MOVE Reporter: Generating Reports in the Backend

By Evan Savage

In this article, I explore the design and implementation of MOVE Reporter, a backend service used by MOVE to serve up reports.

Figuring out the Problem

MOVE is a data platform for transportation-related data at the City of Toronto. As a platform, it’s part data warehouse and part web application: we need the data in one place under a consistent schema, but we also need to provide end users with user-friendly access to this data.

While some of our users are proficient with psql, many rely on reports designed around specific business reports. For instance, this report shows hour-by-hour volume just west of Bloor and Parliament:

Hour-by-hour Volume west of Bloor and Parliament

Some of these reports are more tabular in nature, like this one showing a Turning Movement Count at Gerrard and Sumach:

Turning Movement Count at Gerrard and Sumach

What looks like a dense mess of numbers to the layperson is incredibly useful to traffic engineers - for instance, when deciding whether or not to recommend installing a traffic light. Specific “turning movements” (e.g. busses entering the intersection from the east, then turning right) and summary statistics (e.g. Total 8 Hour Intersection Volume) help these engineers compare available data to the standards described in the Ontario Traffic Manual.

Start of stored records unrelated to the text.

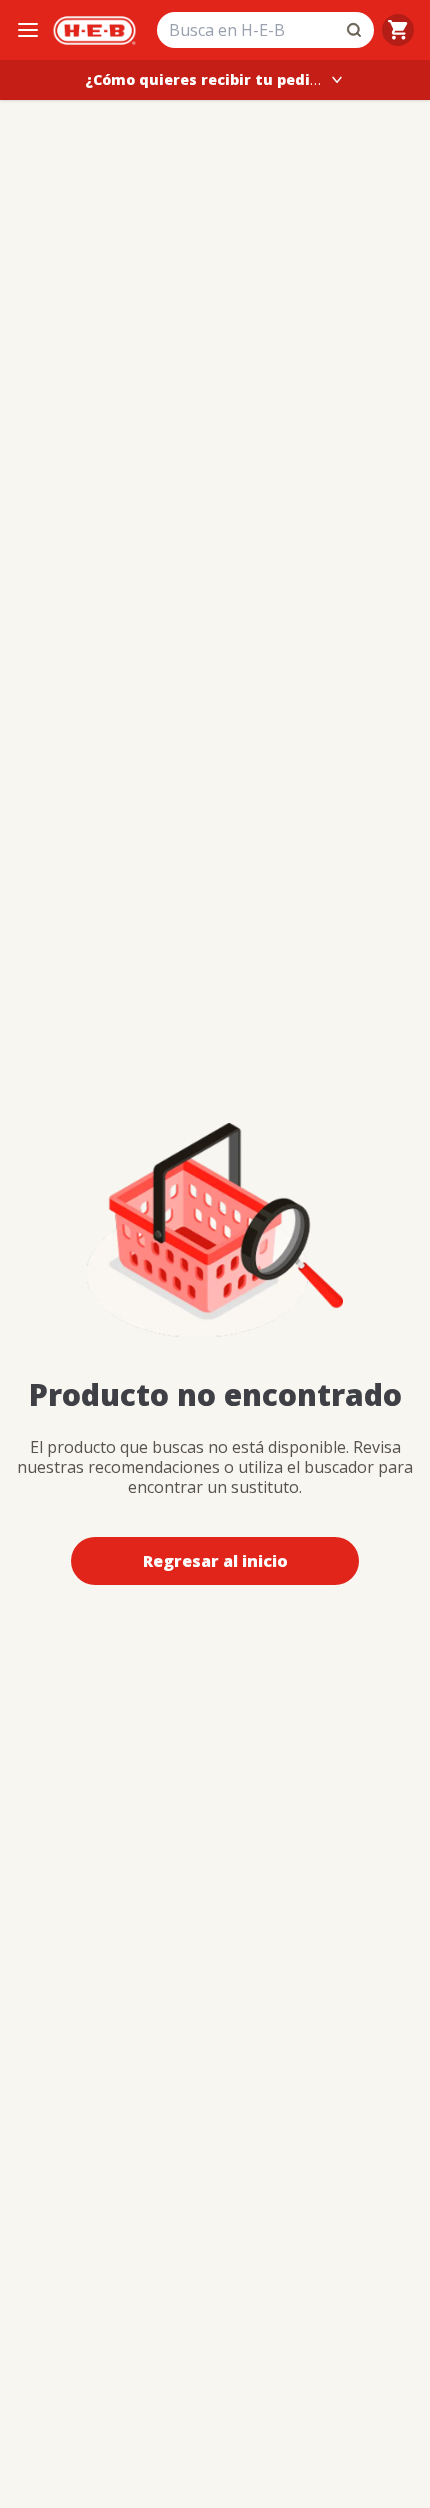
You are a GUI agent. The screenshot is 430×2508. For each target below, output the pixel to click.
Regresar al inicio (215, 1561)
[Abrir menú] (28, 30)
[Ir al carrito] (398, 30)
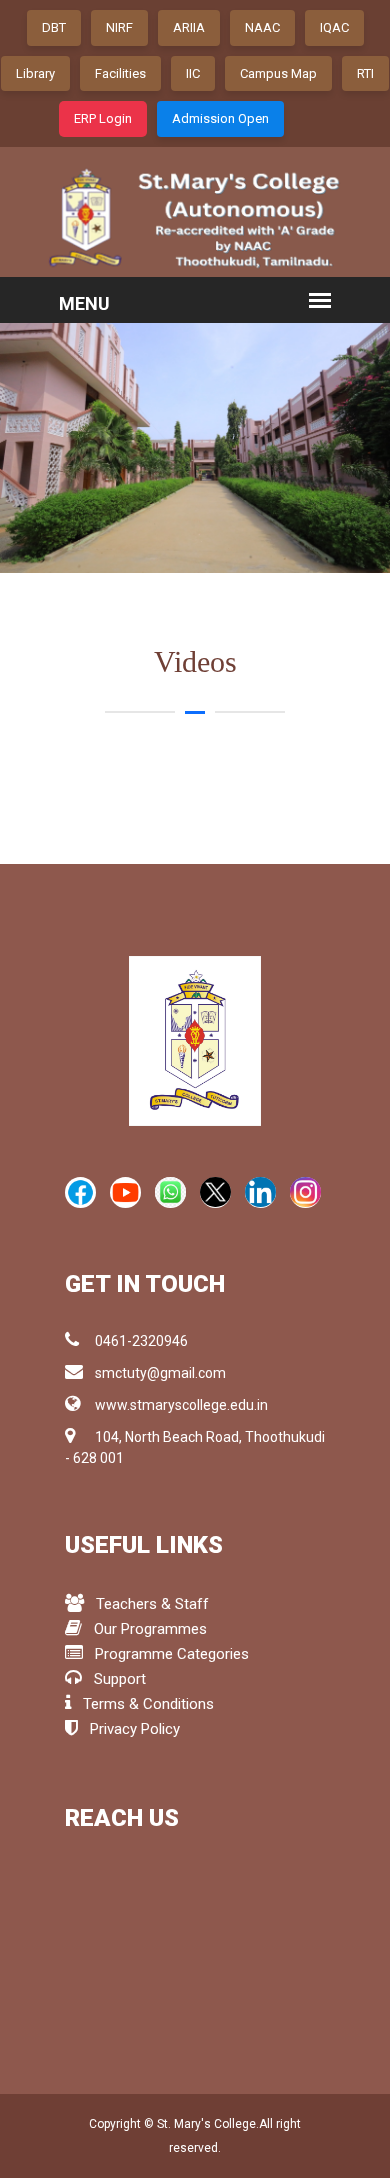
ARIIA (189, 27)
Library (35, 73)
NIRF (119, 27)
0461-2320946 (141, 1341)
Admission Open (220, 118)
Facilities (120, 73)
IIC (193, 73)
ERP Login (103, 118)
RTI (365, 73)
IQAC (334, 27)
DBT (54, 27)
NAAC (262, 27)
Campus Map (278, 73)
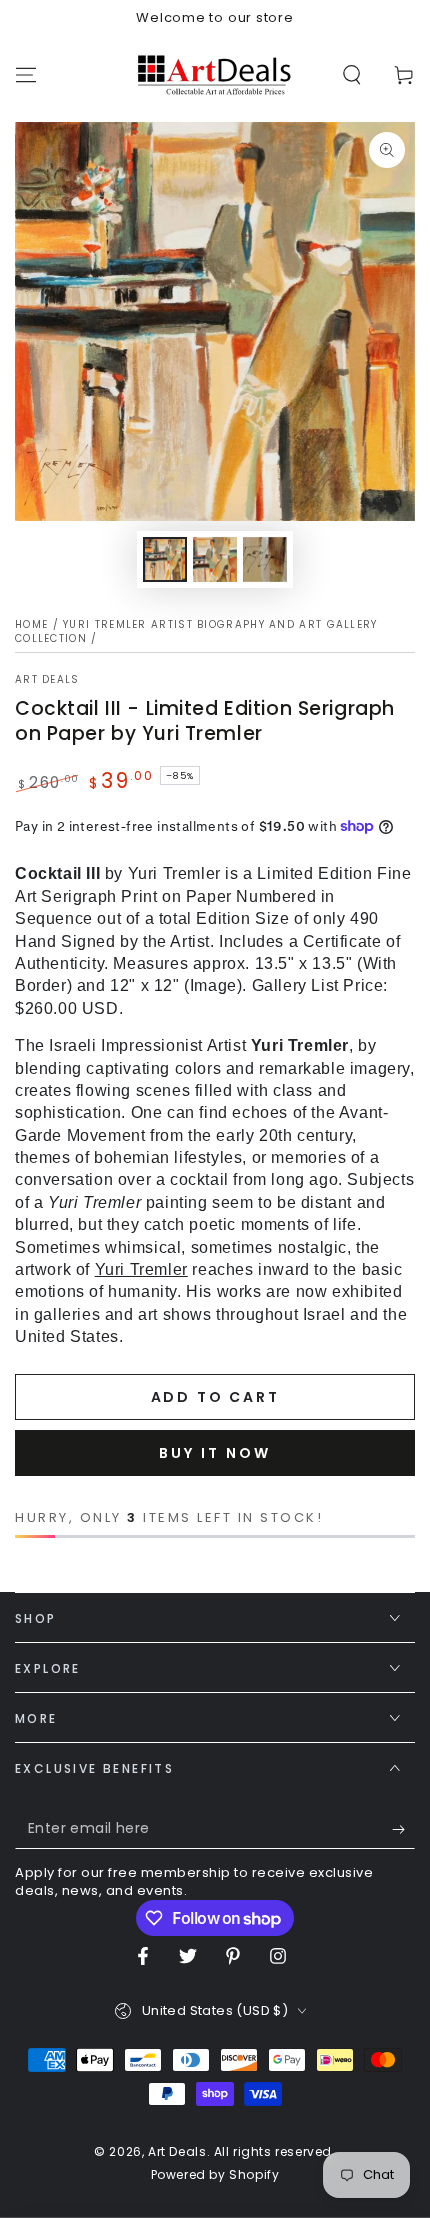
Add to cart (215, 1397)
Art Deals (47, 680)
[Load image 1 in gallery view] (165, 559)
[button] (352, 75)
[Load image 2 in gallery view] (215, 559)
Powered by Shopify (215, 2175)
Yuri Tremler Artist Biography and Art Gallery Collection (196, 631)
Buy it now (215, 1453)
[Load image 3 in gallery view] (265, 559)
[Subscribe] (403, 1829)
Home (31, 624)
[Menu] (26, 75)
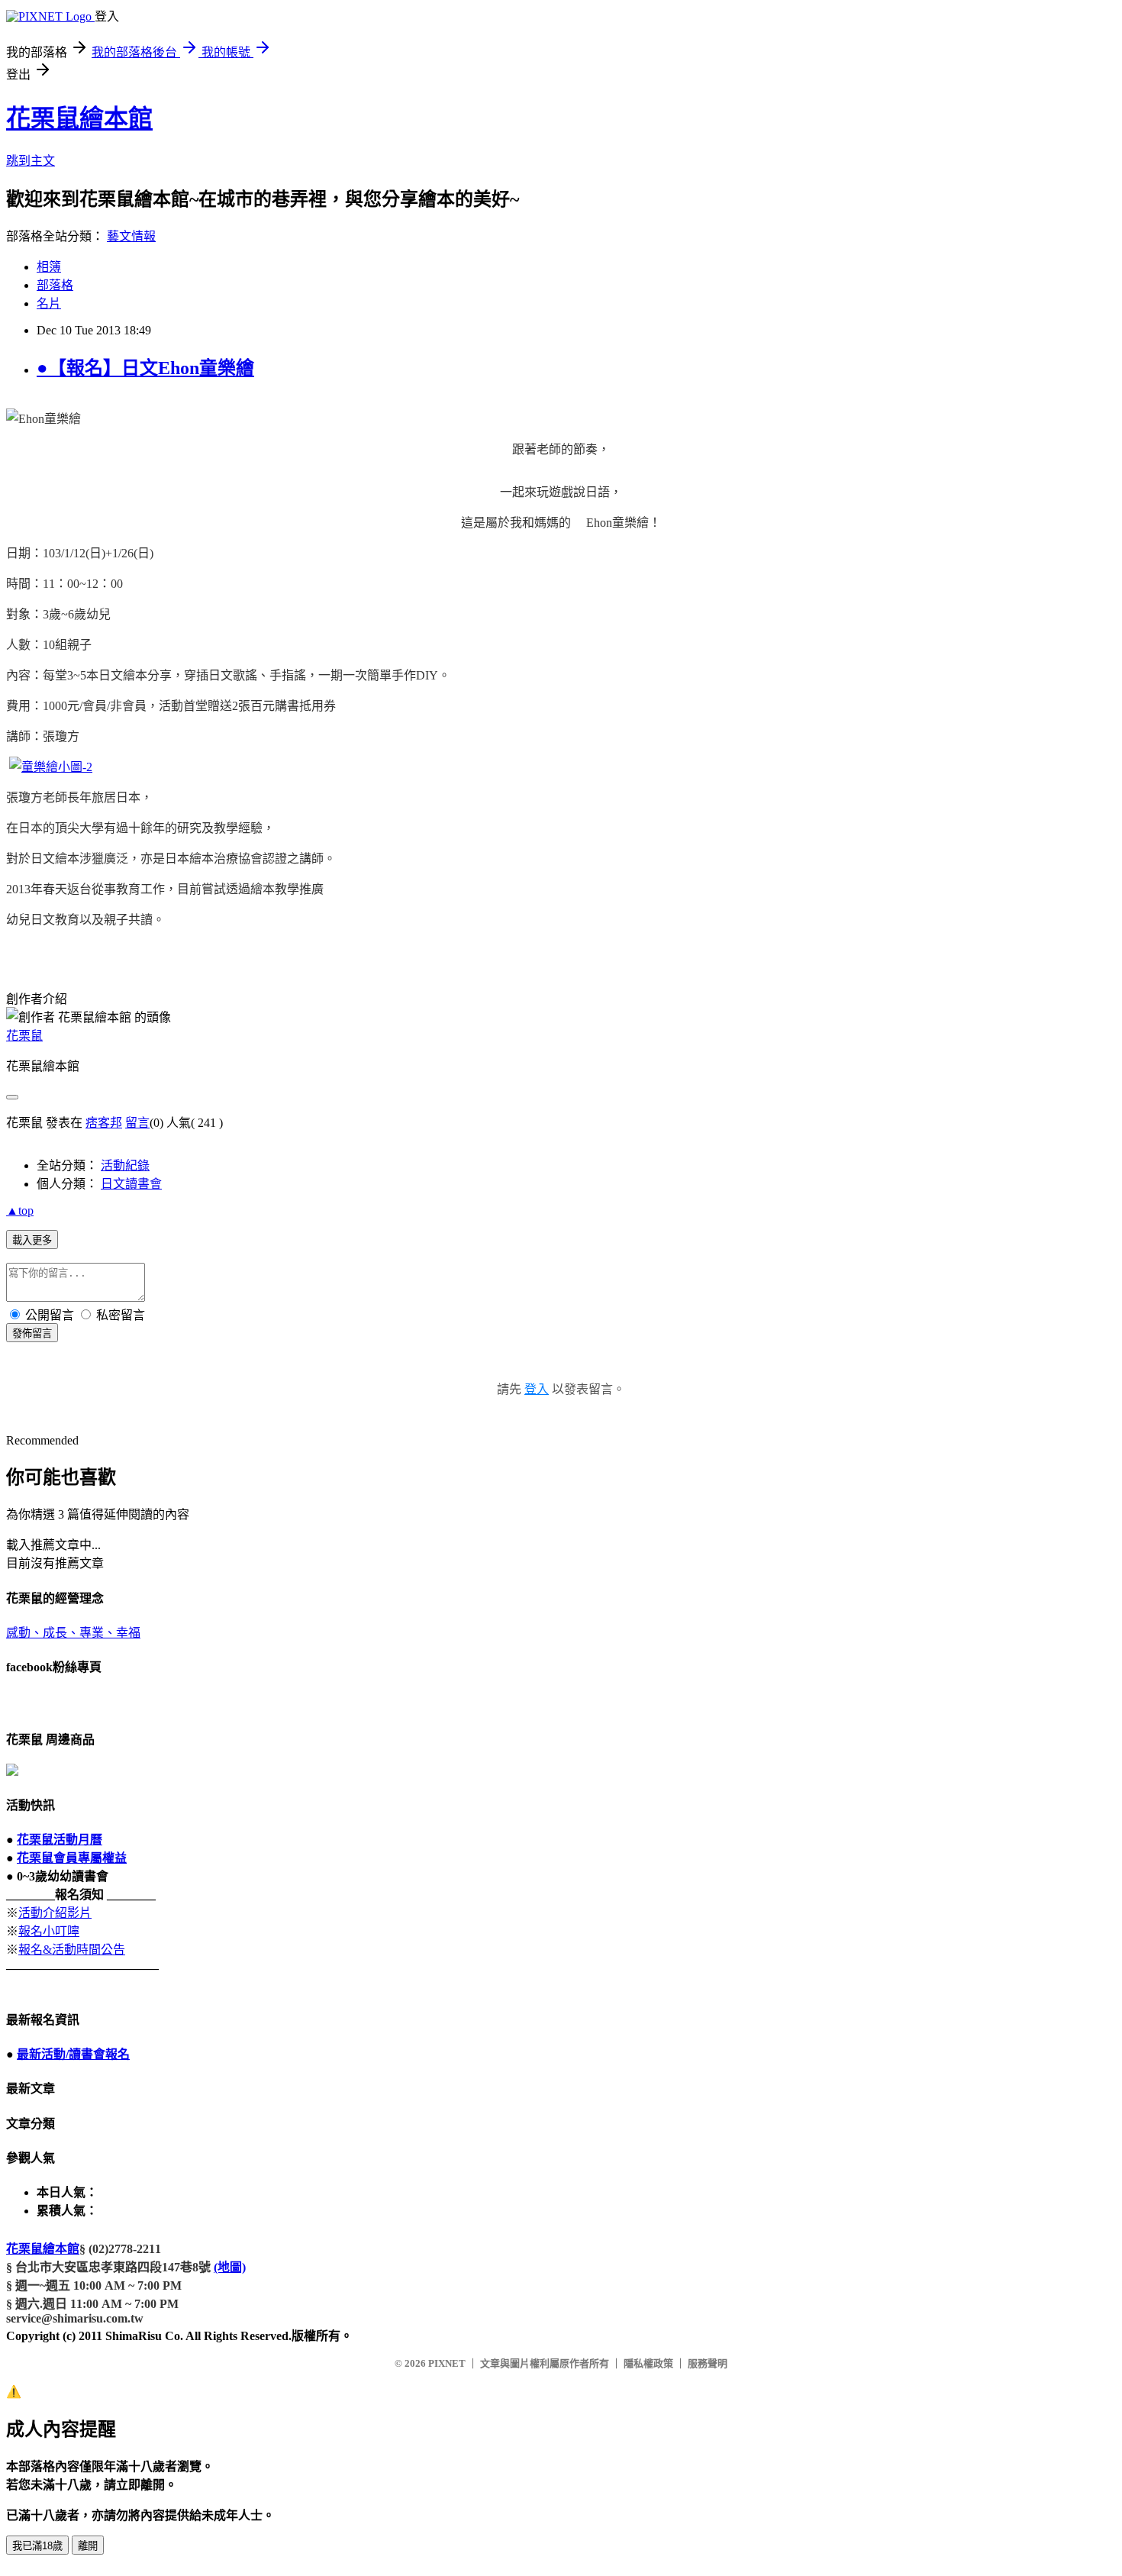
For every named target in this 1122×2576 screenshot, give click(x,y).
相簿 (49, 266)
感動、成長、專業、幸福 (73, 1632)
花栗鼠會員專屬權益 (72, 1857)
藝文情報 (131, 236)
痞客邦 (103, 1122)
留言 (137, 1122)
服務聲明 (707, 2363)
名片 (49, 303)
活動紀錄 (125, 1165)
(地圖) (230, 2267)
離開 (88, 2546)
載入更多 (32, 1240)
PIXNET (447, 2363)
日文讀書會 (131, 1183)
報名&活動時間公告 (71, 1949)
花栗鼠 (24, 1035)
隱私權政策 (648, 2363)
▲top (20, 1210)
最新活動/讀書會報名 (73, 2054)
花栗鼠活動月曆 (59, 1839)
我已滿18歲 (37, 2546)
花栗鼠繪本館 (79, 118)
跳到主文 (30, 160)
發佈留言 (32, 1333)
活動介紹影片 (55, 1912)
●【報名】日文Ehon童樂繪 (145, 368)
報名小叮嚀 (48, 1931)
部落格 (55, 285)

Often, traffic engineers will copy-paste values out of these tables into spreadsheets, where they can perform further calculations more easily. This created an opportunity: what if MOVE Reporter made it easier to get reports in various formats?

Picking Formats

Our user research surfaced several potential formats:

web: interactive reports, rendered within the MOVE web application frontend itself;
PDF: existing systems already provided PDF reports, so it was important to maintain access there;
MS Word: of course, a lot of people also use Word, especially around documents to be printed or emailed;
Excel: while some users were familiar with Google Sheets, Excel was by far the most common spreadsheet format;
CSV: spreadsheet-compatible, and a lot easier to produce;
HEX: common data format exported by traffic-counting hardware, and used to load data into the system.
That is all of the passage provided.